#### EXTRACT PROVIDED:
************
Not sure what you mean by "time of location".  I would say something
like "the binding and/or condition may not yet..."


  3.2.  'tdb' Semantics

     The 'tdb' URI scheme is intended to be useful for describing
     entities, concepts, abstractions, and other items which may not
     themselves be network accessible resources, but have been at some
     point described by network accessible resources.

Re "describing" please don't introduce yet another near miss for
"identify" (term of art) - we already have "name" and "designate".
Also you're introducing "item" as a new near-synonym for "resource" or
"thing".

     A 'tdb' URI is intended to be used where the <encoded-URI> identifies
     a 'document' (something a person could read, peruse, understand) or a
     fragment thereof, where the document describes some thing or concept.

Concepts are not things?  That suggests there are *other* things that
aren't things, too...  How about just "describes some thing" or
described something" or "describes some resource".

     The 'tdb' URI itself then identifies the subject of that document.
     It is common practice to give a reference for a concept by including
     a pointer to a document, segment, phrase that defines the concept;
     'tdb' attempts to capture this practice in URI space.

What is the relation between concepts and resources?
What if the document has more than one subject / defines more than one
concept?

     For example, one might use "tdb:2008:http://www.ietf.org" as a
     persistent identifier for the Internet Engineering Task Force, as
     described by the "http://www.ietf.org" in 2008.

I prefer tdb:duri:2008:http://www.ietf.org

     The 'tdb' URI scheme differs from other URI or URN methods for
     identifying abstractions because the designation of what is actually
     identified by the 'tdb' doesn't depend on knowing the intention of
     the "assigner" of the identifier.  Unlike "tag", "info", "cid", "mid"
************
#### EXERCISE TASKS:
A - Could you duplicate a passage from the commentary on the 'tdb' URI scheme, beginning at the words "A 'tdb' URI" and stopping after "in URI space."?
B - Can you pick up the commentary on the 'tdb' URI scheme from the point where it stops and keep it going?
Nothing in the records is needed here.

Pixel coordinate grounding records:
************
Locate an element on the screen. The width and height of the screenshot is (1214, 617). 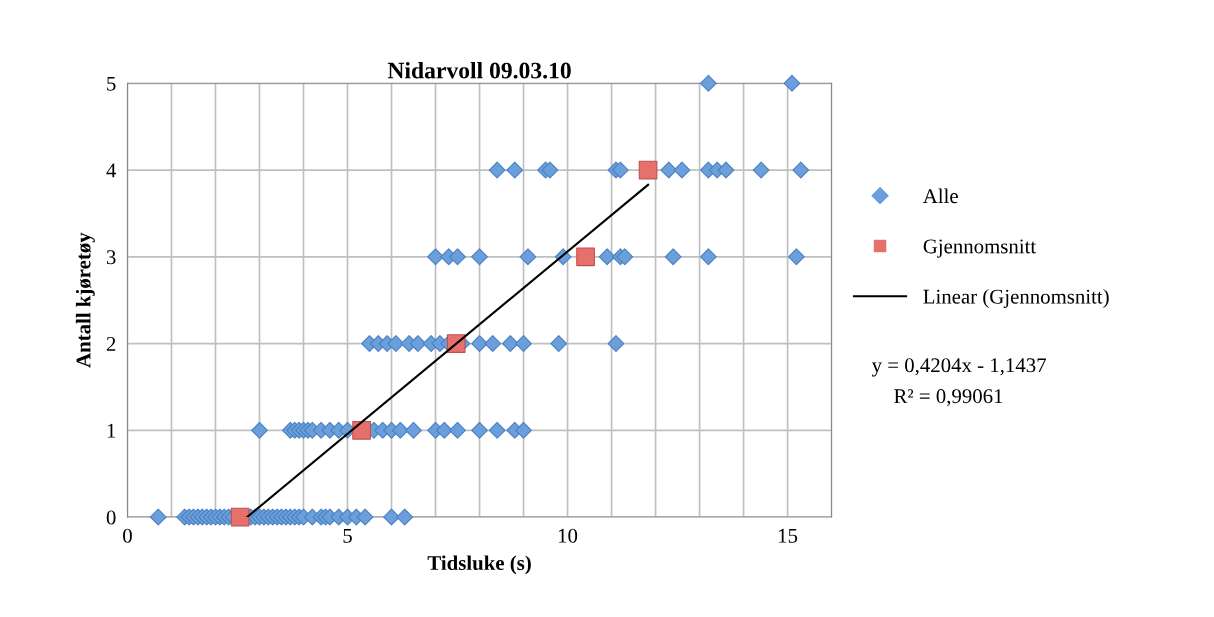
y-tick-label: 0 is located at coordinates (111, 518).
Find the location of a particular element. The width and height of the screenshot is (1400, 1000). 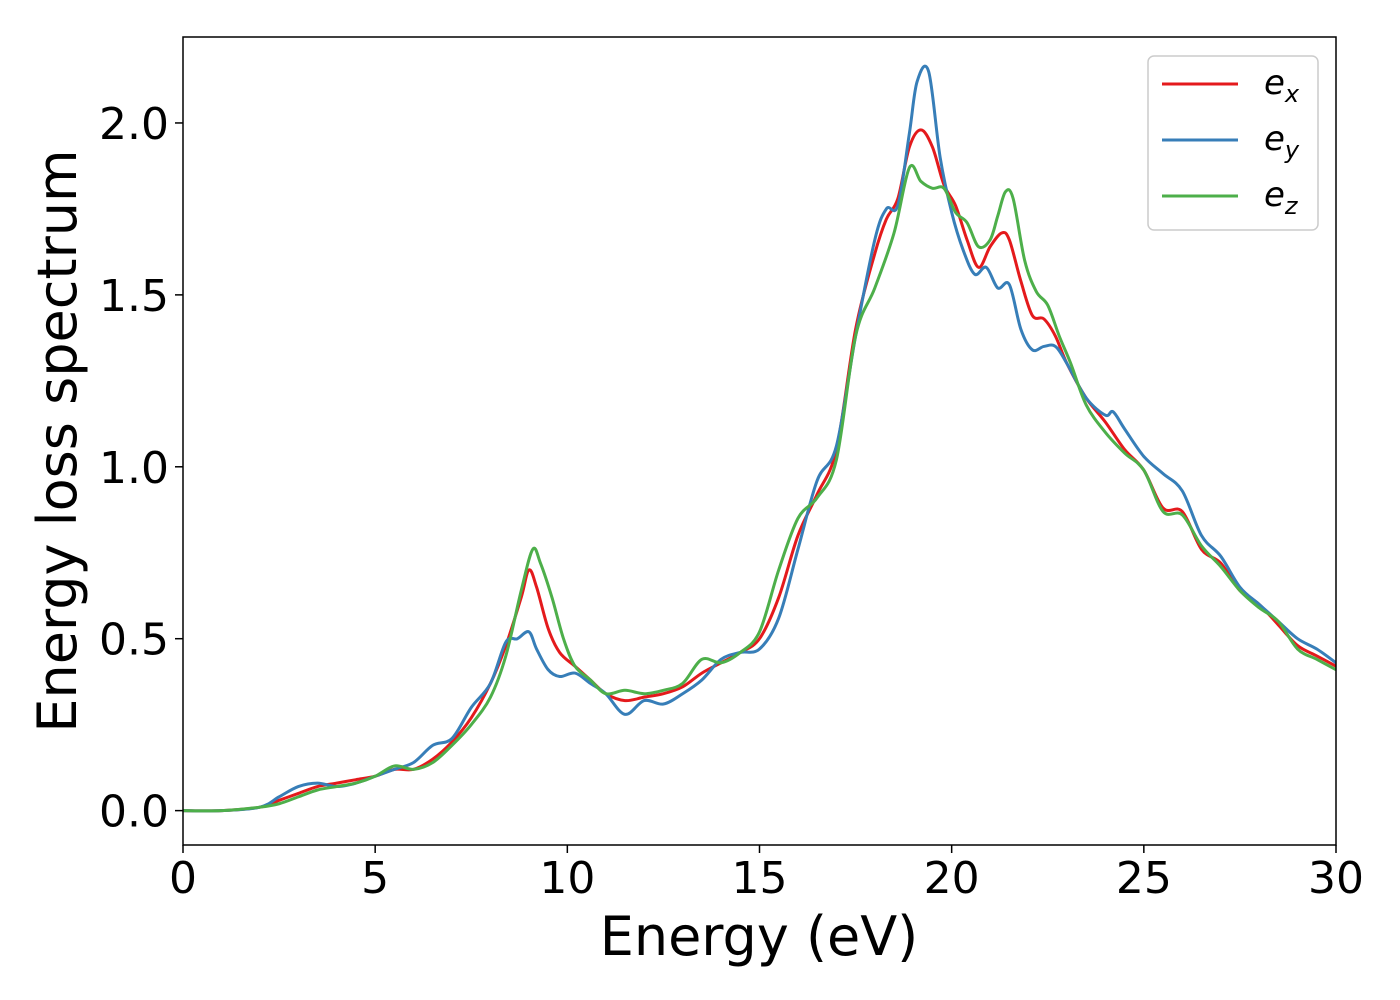

x-axis: 0 5 10 15 20 25 30 is located at coordinates (766, 874).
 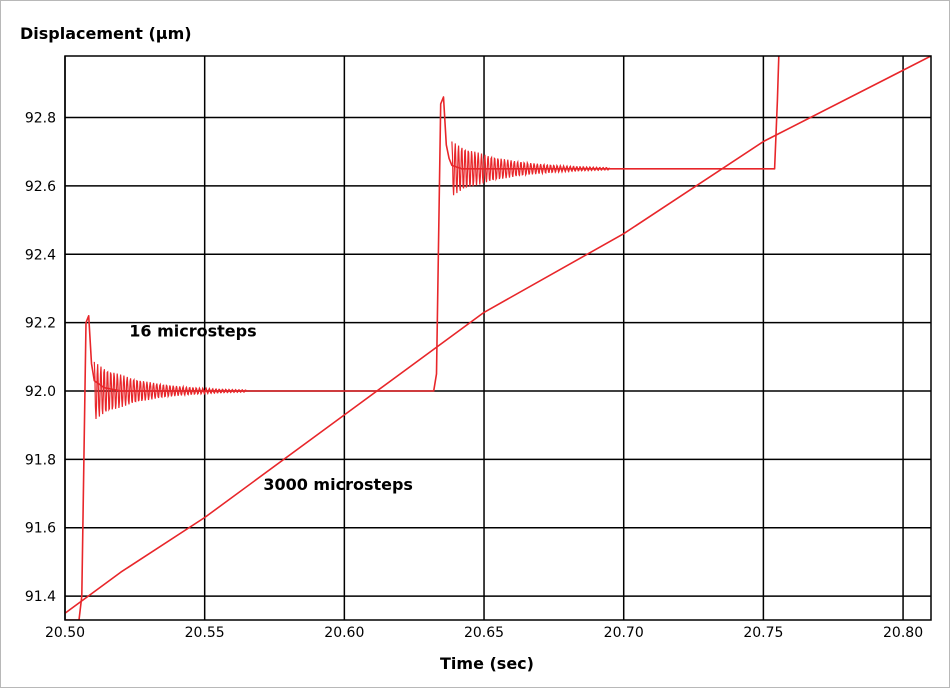 What do you see at coordinates (65, 633) in the screenshot?
I see `x-tick-label: 20.50` at bounding box center [65, 633].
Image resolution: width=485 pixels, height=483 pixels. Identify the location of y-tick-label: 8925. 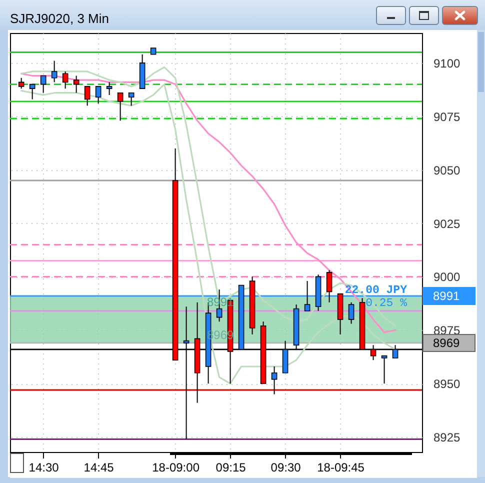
************
#### ANSWERS FOR THE TASKS:
A -
A 'tdb' URI is intended to be used where the <encoded-URI> identifies
     a 'document' (something a person could read, peruse, understand) or a
     fragment thereof, where the document describes some thing or concept.

Concepts are not things?  That suggests there are *other* things that
aren't things, too...  How about just "describes some thing" or
described something" or "describes some resource".

     The 'tdb' URI itself then identifies the subject of that document.
     It is common practice to give a reference for a concept by including
     a pointer to a document, segment, phrase that defines the concept;
     'tdb' attempts to capture this practice in URI space.

B -
     or related schemes, the identification is not dependent on the
     context of use.  The 'tdb' URI scheme can be thought of as giving a



  Masinter                 Expires April 25, 2011                 [Page 7]

  Internet-Draft      The 'tdb' and 'duri' URI schemes        October 2010


     way to invoke a level of semantic indirection to URI resolution.

     While one could imagine using 'tdb' without a date, it would leave
     the possibility that a reference that is unambiguous at one time
     might become ambiguous at some other time.  There are two ways that
     the date is useful for 'tdb' URIs: it fixes the time of access of the
     resource, for variable descriptions, and it fixes the time of
     interpretation, for descriptions whose meaning (in natural language)
     might vary.

Why is it that tdb: fixes the time of interpretation, but duri:
doesn't?

If I know the date of a document's publication, I will do my best to
interpret the document in the way that it would have been interpreted
around that time.

Whether this needs to be specified by the URI scheme, or is just
common sense, is not clear.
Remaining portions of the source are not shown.